The parent company of Duluth-based Minnesota Power today reported third-quarter earnings of 57 cents per share on net income of $20.5 million and revenue of $226.9 million.
That compares to Allete's earnings of 56 cents per share on net income of $19.6 million and revenue of $224.1 million for the same quarter last year.
Quarterly net income from Allete's regulated operations improved about 8 percent from $22.1 million in 2010 to $23.8 million in 2011, due in part to an increase in industrial electric sales.
"Our quarterly and year-to-date financial results reflect strong production levels from our large industrial customers," Alan R. Hodnik, Allete chairman, president and CEO, said in a news release announcing the earning the numbers. "These customers expect to operate at near full-production levels for the remainder of the year.
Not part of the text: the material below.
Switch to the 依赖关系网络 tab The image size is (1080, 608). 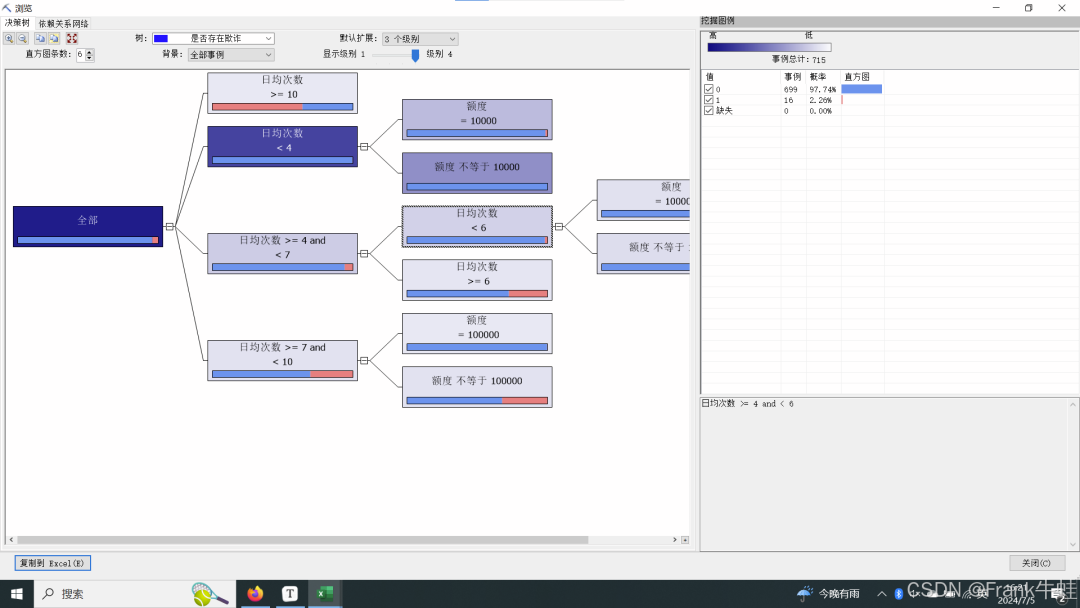coord(63,24)
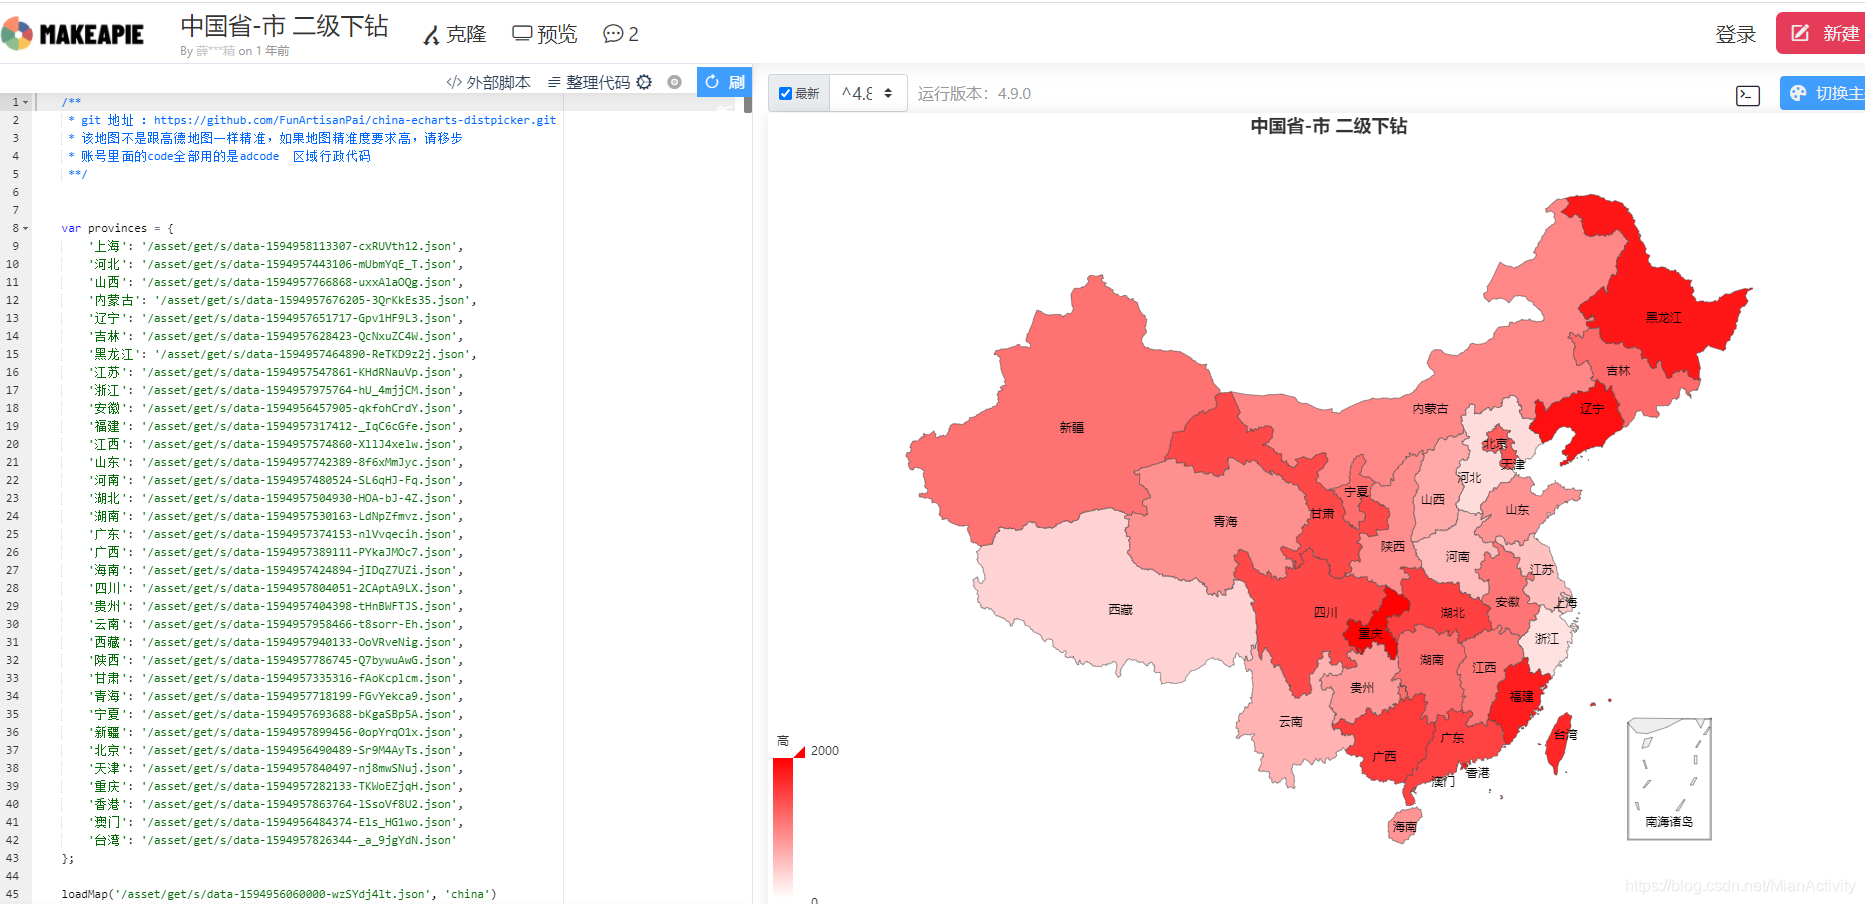The image size is (1865, 904).
Task: Select the 整理代码 toolbar item
Action: [599, 82]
Looking ahead, we are particularly encouraged by new industrial customer activity that signals growth in our region for the future."
Hodnik said that Allete expects to finish 2011 with earnings in the higher end of a range between $2.40 and $2.60 per share, excluding a one-time eight-cents-per-share income-tax benefit recorded in the second quarter.
Allete's investments and other segment recorded a net loss of $3.3 million compared to a net loss of $2.5 million last year. Results for the quarter included increased operating and maintenance and state tax expenses. Earnings at BNI Coal were similar to the same period a year ago, and Allete Properties recorded a smaller net loss than in the third quarter of 2010.
Quarterly earnings were reduced by two cents per share because of a higher common-share balance from the funding of major capital improvements.